- [Provided text]:
═══
That's where the cactus paint comes in. One day about two years ago, Phelps' landlord arrived at her building with a batch of exterior house paint colored with cactus pigment. The landlord, who happened to be a chemist with three Ph.Ds in chemistry from UC Berkeley, had made the paint himself. He explained this to Phelps, and a light went on in her head: All-natural, entirely non-toxic paints were the answer.

"I had never thought about making a product before, much less something like that," she said. But she decided to go for it, and before she knew it was immersed in the world of paint production. She left her job as a web designer and picked up part-time freelance work while pursuing her new passion. After a year of development, Glob Natural Paints and its line of eco-friendly arts and crafts paints was born, and so was Phelps' new full-time gig.
═══
Saved data entries:
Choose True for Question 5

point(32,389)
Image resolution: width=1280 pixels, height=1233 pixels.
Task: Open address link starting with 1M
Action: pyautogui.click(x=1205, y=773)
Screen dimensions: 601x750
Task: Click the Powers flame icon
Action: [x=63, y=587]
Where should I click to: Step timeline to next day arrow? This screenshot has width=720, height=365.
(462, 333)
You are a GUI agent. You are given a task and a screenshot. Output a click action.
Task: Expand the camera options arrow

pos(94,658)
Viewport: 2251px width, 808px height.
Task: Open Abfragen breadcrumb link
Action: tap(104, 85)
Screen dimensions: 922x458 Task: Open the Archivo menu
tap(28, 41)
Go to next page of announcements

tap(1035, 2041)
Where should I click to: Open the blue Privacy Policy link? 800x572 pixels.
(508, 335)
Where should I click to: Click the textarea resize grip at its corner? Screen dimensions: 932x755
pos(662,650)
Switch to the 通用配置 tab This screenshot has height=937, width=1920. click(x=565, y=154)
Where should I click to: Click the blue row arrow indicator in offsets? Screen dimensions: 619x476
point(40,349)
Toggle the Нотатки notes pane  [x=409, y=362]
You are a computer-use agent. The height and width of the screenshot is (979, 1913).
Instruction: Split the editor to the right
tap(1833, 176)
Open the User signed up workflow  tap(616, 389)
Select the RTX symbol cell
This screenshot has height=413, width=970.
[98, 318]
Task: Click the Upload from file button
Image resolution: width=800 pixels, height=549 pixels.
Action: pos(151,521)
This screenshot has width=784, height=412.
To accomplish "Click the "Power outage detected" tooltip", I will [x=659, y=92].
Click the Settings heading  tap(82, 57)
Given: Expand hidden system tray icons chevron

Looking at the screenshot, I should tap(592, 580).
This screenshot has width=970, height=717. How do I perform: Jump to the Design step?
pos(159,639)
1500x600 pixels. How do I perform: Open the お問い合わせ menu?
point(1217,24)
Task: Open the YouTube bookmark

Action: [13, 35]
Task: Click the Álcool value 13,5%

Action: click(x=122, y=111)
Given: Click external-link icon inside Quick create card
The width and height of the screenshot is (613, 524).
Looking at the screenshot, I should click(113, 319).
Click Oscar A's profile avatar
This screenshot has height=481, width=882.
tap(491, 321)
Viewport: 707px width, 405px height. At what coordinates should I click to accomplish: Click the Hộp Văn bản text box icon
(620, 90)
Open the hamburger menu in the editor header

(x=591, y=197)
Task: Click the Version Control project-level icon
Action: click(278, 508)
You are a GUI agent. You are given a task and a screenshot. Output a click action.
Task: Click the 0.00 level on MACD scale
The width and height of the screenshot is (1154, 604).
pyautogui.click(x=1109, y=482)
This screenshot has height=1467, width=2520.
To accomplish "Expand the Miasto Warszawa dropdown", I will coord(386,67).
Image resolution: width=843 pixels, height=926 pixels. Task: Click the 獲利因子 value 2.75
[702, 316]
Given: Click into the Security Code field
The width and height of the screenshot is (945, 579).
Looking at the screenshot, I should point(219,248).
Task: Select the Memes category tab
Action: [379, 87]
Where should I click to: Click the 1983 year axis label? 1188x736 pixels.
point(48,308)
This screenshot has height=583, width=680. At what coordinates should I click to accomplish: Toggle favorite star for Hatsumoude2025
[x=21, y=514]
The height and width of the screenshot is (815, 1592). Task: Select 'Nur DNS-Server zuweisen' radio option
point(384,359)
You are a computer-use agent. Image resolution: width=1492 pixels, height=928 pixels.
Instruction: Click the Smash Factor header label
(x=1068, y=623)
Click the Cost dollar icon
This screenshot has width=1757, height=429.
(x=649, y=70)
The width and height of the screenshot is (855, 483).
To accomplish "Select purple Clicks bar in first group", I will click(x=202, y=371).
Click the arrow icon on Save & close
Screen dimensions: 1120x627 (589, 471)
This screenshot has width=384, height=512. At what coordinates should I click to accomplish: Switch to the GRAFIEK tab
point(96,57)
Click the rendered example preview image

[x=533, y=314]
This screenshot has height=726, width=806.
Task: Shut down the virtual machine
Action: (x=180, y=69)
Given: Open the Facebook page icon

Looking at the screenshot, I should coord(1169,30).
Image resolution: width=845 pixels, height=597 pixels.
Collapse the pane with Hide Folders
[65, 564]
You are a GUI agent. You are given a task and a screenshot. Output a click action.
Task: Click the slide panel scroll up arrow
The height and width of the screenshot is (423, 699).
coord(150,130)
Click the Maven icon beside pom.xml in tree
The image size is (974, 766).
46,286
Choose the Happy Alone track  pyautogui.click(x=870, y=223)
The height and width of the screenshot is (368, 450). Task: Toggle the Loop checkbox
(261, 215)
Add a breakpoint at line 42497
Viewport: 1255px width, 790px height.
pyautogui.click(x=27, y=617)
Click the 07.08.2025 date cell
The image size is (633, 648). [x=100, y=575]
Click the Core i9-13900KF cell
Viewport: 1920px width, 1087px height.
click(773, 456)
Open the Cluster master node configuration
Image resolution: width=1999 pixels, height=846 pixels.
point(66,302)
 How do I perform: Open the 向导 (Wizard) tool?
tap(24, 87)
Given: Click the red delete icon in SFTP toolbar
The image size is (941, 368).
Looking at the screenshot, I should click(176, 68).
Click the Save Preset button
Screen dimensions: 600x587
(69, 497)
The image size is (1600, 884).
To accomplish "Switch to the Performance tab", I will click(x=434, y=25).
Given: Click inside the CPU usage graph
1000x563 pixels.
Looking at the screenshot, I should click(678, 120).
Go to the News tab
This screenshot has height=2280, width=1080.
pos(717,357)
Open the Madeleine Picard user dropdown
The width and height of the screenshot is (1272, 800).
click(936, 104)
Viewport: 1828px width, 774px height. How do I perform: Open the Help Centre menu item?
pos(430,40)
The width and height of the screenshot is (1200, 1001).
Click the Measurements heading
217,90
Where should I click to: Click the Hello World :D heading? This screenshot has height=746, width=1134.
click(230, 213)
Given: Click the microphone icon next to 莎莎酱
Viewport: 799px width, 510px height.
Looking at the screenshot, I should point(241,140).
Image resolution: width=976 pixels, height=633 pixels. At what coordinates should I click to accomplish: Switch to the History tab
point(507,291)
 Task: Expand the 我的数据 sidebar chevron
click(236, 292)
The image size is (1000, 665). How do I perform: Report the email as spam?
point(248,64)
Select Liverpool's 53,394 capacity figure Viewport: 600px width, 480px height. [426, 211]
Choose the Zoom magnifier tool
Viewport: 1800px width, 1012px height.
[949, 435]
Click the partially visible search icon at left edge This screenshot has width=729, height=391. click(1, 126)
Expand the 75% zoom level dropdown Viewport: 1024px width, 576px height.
═══
- [Your goal]: Continue the passage about Phelps and Glob Natural Paints, picking up right after its last sentence.

- [Written response]:
Her water-soluble paints, colored with fruits, vegetables, flowers, spices, and minerals, have been available since December 2009. Although the use of natural ingredients for color pigment is as timeless as art itself, Phelps said she's now the sole commercial producer of botanical, plant-based craft paints in the United States — and one of only a few in the world.

Most consumers are familiar with low- and no-VOC (volatile organic compounds) options for interior and exterior house painting. All of the major brands, from Kelly Moore to Ralph Lauren, offer lines that are friendlier to the environment. But the world of arts and crafts paints has generally been less regulated, and truly green options are often difficult to identify. The words "non-toxic" on a craft paint label, Phelps said, are more or less arbitrary.

"Basically, you just need to find a toxicologist and have them evaluate what is in your paint, and they make a judgment whether they feel if certain levels would have toxicity based on their normal use," she explained. As a result, chemicals that are toxic when ingested can be labeled as non-toxic, even when intended for use by children, simply because paint isn't meant to be ingested. Further, Phelps discovered, additives that have yet to be evaluated are allowed to be branded "non-toxic." They're innocent until proven guilty.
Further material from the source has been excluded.